Mondays are my day off here.
On Mondays, I have no household chores to do, and I close my laptop to take my research outside.
For my first outing, I went to Jiming Temple 雞鳴寺, a nunnery on the edge of Nanjing, adjacent to the city wall, which is in turn adjacent to Xuanwu Lake.
Upon arriving, I was surprised to see a line to purchase admission tickets. While I’m not a stranger to admission tickets for temples (they’re common for any historical temple in Japan), I doubted that Jiming Temple had anything on display that was worth charging admission for. National treasure statues? Probably not. Famous gardens? Unlikely.
But it was supposed to be a relatively popular destination in Nanjing, so I paid the 10 yuan and walked in.
It was old, that’s for sure.
The temple is built on a hill, so there are plenty of steps that lead to the various halls. While the buildings themselves seem somewhat old, the statues inside are probably no older than say, 20-30 years, and that’s if I’m being generous.
This is—however—not including the statues in the main shrine, which I couldn’t really see because it was closed when I visited.
Overall, I was a bit disappointed in the state of affairs—the menu-like array of donation options, the lack of any Buddhist activities, and the proliferation of people tossing coins in donation boxes for spiritual protection.
In a way, it reminded me of the malaise I felt at a lot of Japanese temples, except here it was much less tasteful.
They had given me a few sticks of incense at the door, and I offered it in the one, giant censer they had outside. Again—nothing was very orderly about this, and my years of shrine attendant training kicked in as I began to arrange the incense so that there would at least be room for others to place their sticks.
I didn’t spend too much time in the temple, opting instead to sit in the temple library for a few hours. I was impressed by its collection, although it was understandably limited to Chinese language resources. It was still nice to have access to all sorts of rare books though.
They even had a guqin on display, although I decided not to mess with it since I didn’t want to be kicked out.
After my library session, I had lunch at the temple cafe before continuing on my Monday excursion. From the temple, I walked to the city wall and took a stroll along it until I reached Xuanwu Lake and looped around there.
At the lake, I encountered an interesting memorial to Guo Pu (276–324), an esteemed scholar and influential founder of Fengshui. Similar to how Abe no Seimei has his own shrine in Kyoto, Guo Pu’s cenotaph is surrounded by people’s wishes.
Now, from the temple to the city wall to the cenotaph, there were a lot of museum-like exhibits that were meant to be educational. The only issue was that they weren’t executed particularly skillfully. Display cases had objects without any sort of explanation or labeling, and although didactic panels were helpful, they didn’t interact with anything else in the exhibit.
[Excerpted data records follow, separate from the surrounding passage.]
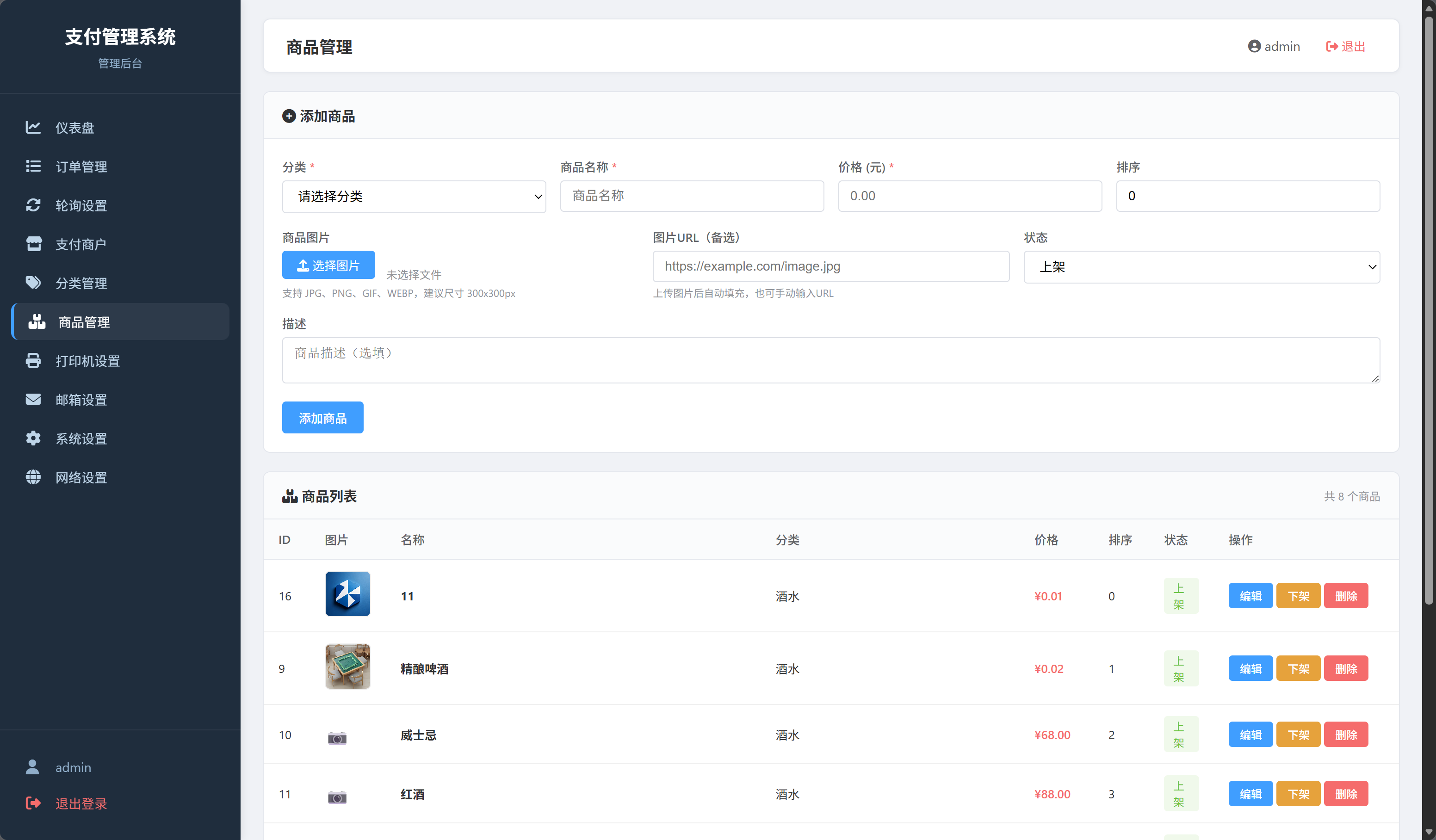Toggle 下架 for product 精酿啤酒
Viewport: 1436px width, 840px height.
pyautogui.click(x=1298, y=668)
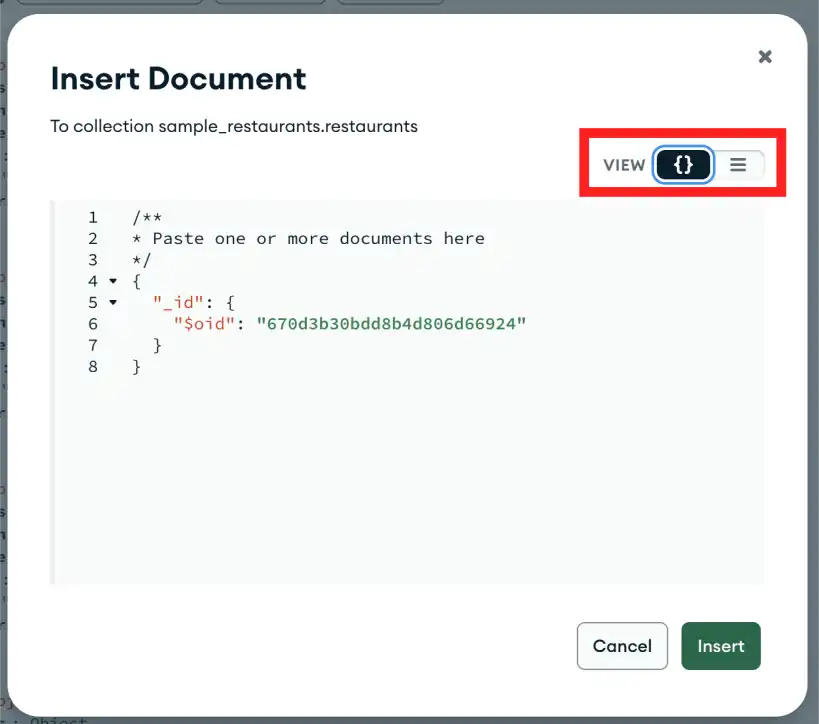Click the close X icon of the dialog
Viewport: 819px width, 724px height.
tap(765, 56)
So I left the park, disappointed in the exhibit design, but pleased by the misty scenery which transported me to what I imagine Song dynasty scholars would have seen while strolling by on a wintry afternoon.
On my home, I happened across a sluice which was used to divert water from the lake and into the city. This was an amazing little landmark with an exhibition that was actually well-done. The panels, the samples of bricks and pipes used in the sluice, and the diagrams of how the entire thing worked blended smoothly with the sections discussing the history and significance of the lake itself.
According to one panel, there was a monster in the lake which would terrorize the locals at night. Eventually, they decided to pray at Jiming Temple for some divine intervention, and Guanyin appeared that night to seal the monster at the bottom of the lake by agreeing to release it again in the morning.
As a result, the neighbors did not announce that it was morning ever again, and the monster—thinking that morning had yet to come—has been waiting patiently ever since. It is interesting because Jiming literally means “rooster’s crow.” That is, presumably, if a rooster were to crow near the lake and the lake monster were to hear it, it would be released from its watery prison and terrorize Nanjing again.
I’ve always been a fan of such myths, and whether or not they’re true is irrelevant to me. They make certain places significant to the locals, and that itself imbues the space with a solemn feeling that wouldn’t be there otherwise.